M. Ziga Faktor est à la tête du bureau bruxellois du think tank tchèque EUROPEUM (Institut pour la Politique européenne). Alors que la présidence tchèque du Conseil de l’Union européenne atteint la moitié de son mandat, nous avons abordé les réussites et lacunes des diplomates tchèques ainsi que les défis qui restent à relever pour les trois prochains moins.
Q1. La présidence tchèque du Conseil de l’UE a débuté le 1e juillet. Pouvez-vous nous rappeler les priorités de Prague et évaluer les réussites des diplomates tchèques à ce stade ?

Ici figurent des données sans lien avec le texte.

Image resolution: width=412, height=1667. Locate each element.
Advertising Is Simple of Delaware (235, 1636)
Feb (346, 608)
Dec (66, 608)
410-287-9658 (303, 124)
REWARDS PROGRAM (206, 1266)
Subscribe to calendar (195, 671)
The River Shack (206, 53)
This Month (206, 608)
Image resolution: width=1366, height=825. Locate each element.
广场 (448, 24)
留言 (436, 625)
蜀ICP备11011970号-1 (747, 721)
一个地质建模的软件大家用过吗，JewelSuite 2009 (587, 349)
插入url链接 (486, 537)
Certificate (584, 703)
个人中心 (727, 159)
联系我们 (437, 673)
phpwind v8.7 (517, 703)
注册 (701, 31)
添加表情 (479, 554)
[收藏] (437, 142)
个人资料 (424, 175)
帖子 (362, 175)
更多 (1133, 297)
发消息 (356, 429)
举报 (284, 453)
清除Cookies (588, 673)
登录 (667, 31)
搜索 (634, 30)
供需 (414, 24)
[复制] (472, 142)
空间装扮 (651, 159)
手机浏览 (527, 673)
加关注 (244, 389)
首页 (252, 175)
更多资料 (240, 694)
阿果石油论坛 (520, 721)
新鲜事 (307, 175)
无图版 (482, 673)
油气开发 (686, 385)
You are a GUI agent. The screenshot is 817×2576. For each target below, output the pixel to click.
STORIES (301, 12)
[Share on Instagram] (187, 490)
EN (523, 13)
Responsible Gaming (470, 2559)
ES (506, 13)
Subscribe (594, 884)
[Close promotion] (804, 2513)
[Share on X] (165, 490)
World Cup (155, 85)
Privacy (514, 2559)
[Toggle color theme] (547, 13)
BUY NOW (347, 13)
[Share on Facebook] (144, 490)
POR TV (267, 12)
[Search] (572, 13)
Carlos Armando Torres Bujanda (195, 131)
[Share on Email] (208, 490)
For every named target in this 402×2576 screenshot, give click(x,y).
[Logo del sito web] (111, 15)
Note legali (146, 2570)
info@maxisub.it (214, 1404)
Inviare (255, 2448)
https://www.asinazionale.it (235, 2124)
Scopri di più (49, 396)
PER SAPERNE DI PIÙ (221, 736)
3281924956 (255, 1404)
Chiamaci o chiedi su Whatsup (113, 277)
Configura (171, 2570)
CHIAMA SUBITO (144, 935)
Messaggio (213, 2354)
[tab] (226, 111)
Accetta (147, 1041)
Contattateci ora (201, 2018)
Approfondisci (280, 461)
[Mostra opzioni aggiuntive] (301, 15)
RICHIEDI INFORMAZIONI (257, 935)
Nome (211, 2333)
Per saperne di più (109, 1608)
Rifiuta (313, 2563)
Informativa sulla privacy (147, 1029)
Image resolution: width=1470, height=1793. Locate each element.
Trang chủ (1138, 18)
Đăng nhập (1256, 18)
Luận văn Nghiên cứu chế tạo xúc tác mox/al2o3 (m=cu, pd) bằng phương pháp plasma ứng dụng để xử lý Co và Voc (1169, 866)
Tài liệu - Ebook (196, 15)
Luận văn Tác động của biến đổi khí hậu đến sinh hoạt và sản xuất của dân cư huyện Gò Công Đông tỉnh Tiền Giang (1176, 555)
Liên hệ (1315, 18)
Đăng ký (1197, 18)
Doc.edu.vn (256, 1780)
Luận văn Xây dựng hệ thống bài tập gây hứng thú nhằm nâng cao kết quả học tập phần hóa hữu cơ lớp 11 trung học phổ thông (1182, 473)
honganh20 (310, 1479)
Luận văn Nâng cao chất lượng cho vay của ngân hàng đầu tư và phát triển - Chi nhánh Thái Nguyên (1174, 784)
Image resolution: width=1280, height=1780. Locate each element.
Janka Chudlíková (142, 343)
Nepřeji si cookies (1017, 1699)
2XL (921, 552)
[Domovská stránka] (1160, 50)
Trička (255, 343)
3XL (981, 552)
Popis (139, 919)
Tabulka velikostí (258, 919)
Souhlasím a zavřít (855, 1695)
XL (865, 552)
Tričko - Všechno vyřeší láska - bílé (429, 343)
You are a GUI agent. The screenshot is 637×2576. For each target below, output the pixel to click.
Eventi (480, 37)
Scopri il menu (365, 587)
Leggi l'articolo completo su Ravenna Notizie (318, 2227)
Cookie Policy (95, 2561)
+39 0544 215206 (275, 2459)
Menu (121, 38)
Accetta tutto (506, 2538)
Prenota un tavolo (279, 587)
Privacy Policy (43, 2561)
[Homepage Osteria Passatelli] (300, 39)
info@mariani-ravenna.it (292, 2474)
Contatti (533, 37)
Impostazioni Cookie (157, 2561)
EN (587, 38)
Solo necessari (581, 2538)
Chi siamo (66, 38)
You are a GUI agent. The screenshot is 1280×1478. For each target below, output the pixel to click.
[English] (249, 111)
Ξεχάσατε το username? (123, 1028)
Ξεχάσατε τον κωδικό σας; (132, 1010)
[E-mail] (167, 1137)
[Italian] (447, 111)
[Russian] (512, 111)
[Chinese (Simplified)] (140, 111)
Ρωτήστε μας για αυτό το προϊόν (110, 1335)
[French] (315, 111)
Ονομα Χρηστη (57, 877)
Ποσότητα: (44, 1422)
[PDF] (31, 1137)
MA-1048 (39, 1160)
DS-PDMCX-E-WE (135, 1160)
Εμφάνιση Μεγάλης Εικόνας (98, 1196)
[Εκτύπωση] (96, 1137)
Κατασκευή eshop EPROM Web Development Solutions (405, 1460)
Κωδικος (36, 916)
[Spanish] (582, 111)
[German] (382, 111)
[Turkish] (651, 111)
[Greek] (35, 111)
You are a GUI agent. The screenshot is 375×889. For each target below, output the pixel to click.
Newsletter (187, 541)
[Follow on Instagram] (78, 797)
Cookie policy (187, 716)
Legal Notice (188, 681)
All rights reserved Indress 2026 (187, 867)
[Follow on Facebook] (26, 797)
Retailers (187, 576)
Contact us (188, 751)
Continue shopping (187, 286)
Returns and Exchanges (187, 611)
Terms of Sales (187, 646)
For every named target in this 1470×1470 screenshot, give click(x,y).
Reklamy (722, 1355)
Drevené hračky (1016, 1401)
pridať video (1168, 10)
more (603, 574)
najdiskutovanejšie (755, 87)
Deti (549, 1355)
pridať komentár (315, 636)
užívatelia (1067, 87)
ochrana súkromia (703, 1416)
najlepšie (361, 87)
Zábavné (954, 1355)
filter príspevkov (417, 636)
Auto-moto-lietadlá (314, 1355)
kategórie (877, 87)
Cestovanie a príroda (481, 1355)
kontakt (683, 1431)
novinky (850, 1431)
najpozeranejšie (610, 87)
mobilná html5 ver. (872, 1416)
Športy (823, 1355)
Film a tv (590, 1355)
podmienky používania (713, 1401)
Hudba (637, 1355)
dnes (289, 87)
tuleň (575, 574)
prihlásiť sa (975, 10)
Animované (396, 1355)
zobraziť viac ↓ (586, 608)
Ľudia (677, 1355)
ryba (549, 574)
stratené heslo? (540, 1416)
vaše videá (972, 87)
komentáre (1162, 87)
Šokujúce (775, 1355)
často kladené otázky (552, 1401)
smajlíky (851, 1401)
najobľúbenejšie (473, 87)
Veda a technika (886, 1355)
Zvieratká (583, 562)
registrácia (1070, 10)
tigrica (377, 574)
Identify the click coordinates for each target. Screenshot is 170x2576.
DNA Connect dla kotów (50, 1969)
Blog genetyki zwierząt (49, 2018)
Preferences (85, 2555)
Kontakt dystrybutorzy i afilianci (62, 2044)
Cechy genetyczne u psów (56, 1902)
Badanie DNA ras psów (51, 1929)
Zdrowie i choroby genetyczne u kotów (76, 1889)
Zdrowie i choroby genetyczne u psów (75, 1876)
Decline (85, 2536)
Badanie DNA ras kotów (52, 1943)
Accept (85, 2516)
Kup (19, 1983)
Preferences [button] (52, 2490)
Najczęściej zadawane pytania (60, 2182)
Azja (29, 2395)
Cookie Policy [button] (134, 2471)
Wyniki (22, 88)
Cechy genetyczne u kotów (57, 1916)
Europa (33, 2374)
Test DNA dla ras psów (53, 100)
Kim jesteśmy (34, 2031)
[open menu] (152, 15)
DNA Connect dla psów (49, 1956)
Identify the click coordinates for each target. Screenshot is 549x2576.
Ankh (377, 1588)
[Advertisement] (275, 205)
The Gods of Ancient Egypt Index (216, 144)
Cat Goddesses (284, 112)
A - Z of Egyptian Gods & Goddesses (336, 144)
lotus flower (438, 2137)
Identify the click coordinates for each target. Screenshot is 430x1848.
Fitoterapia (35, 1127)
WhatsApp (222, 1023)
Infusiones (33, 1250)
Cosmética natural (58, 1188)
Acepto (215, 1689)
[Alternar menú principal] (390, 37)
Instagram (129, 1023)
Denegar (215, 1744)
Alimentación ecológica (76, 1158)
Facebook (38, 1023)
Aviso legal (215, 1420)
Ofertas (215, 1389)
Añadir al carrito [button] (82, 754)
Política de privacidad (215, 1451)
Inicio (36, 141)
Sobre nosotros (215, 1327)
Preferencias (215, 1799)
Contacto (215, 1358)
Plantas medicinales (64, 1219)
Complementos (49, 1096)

Depuis les premiers jours de la guerre en Ukraine, il est devenu évident que la présidence tchèque traiterait un nombre sans précédent de problèmes et que les priorités de la présidence devraient être rerédigées et concentrées sur le soutien à l’Ukraine et à la gestion des conséquences de la guerre. Les priorités établies précédemment, telles que l’approfondissement du marché intérieur, ont été mise en suspens et remplacées par des questions plus urgentes, comme la sécurité énergétique, le renforcement des capacités de défense de l’UE, ou le soutien à la résilience de l’économie européenne. Les tchèques se préparaient à travailler sur d’autres sujets, comme la continuation du travail mené dans le cadre du paquet « Fit for 55 », les discussions sur le système commun d’asile et de migration ou l’adoption des législations sur les marchés numériques (DMA) et les services numériques (DSA), pour donner suite à la présidence française.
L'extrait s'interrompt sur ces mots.